Please render the data below as a Markdown table with the columns Row and Line, giving each nonblank line its own numbered row and skipping blank lines.

> [Word and item position data]:
<<<<

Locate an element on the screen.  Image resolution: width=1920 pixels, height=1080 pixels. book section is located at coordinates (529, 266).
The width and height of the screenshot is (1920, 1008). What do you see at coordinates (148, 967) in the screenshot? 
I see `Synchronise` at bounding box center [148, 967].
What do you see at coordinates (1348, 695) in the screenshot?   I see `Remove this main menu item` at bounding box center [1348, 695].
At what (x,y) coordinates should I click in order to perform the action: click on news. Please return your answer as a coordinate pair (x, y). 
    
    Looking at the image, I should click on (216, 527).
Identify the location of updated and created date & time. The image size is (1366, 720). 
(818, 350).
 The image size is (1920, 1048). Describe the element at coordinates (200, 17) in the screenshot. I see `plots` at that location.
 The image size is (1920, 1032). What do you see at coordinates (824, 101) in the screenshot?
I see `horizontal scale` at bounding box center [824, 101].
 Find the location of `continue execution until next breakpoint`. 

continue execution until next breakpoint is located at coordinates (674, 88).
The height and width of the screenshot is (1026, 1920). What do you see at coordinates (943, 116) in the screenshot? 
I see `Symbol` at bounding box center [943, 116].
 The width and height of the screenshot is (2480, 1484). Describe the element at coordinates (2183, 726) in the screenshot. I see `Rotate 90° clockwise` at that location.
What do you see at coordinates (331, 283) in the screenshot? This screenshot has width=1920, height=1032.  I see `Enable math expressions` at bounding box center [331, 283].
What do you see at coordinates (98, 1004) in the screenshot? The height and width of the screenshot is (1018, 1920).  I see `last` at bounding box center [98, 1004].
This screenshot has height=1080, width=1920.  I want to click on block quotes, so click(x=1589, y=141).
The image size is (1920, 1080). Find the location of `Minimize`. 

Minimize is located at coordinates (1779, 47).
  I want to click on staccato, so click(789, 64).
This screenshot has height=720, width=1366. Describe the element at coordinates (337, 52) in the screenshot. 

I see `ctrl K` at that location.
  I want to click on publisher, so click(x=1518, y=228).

>>>>

> [Solution to this exercise]:
| Row | Line |
|---|---|
| 1 | Locate an element on the screen.  Image resolution: width=1920 pixels, height=1080 pixels. book section is located at coordinates (529, 266). |
| 2 | The width and height of the screenshot is (1920, 1008). What do you see at coordinates (148, 967) in the screenshot?  |
| 3 | I see `Synchronise` at bounding box center [148, 967]. |
| 4 | What do you see at coordinates (1348, 695) in the screenshot?   I see `Remove this main menu item` at bounding box center [1348, 695]. |
| 5 | At what (x,y) coordinates should I click in order to perform the action: click on news. Please return your answer as a coordinate pair (x, y).  |
| 6 |     Looking at the image, I should click on (216, 527). |
| 7 | Identify the location of updated and created date & time. The image size is (1366, 720).  |
| 8 | (818, 350). |
| 9 |  The image size is (1920, 1048). Describe the element at coordinates (200, 17) in the screenshot. I see `plots` at that location. |
| 10 |  The image size is (1920, 1032). What do you see at coordinates (824, 101) in the screenshot? |
| 11 | I see `horizontal scale` at bounding box center [824, 101]. |
| 12 |  Find the location of `continue execution until next breakpoint`.  |
| 13 | continue execution until next breakpoint is located at coordinates (674, 88). |
| 14 | The height and width of the screenshot is (1026, 1920). What do you see at coordinates (943, 116) in the screenshot?  |
| 15 | I see `Symbol` at bounding box center [943, 116]. |
| 16 |  The width and height of the screenshot is (2480, 1484). Describe the element at coordinates (2183, 726) in the screenshot. I see `Rotate 90° clockwise` at that location. |
| 17 | What do you see at coordinates (331, 283) in the screenshot? This screenshot has width=1920, height=1032.  I see `Enable math expressions` at bounding box center [331, 283]. |
| 18 | What do you see at coordinates (98, 1004) in the screenshot? The height and width of the screenshot is (1018, 1920).  I see `last` at bounding box center [98, 1004]. |
| 19 | This screenshot has height=1080, width=1920.  I want to click on block quotes, so click(x=1589, y=141). |
| 20 | The image size is (1920, 1080). Find the location of `Minimize`.  |
| 21 | Minimize is located at coordinates (1779, 47). |
| 22 |   I want to click on staccato, so click(789, 64). |
| 23 | This screenshot has height=720, width=1366. Describe the element at coordinates (337, 52) in the screenshot.  |
| 24 | I see `ctrl K` at that location. |
| 25 |   I want to click on publisher, so click(x=1518, y=228). |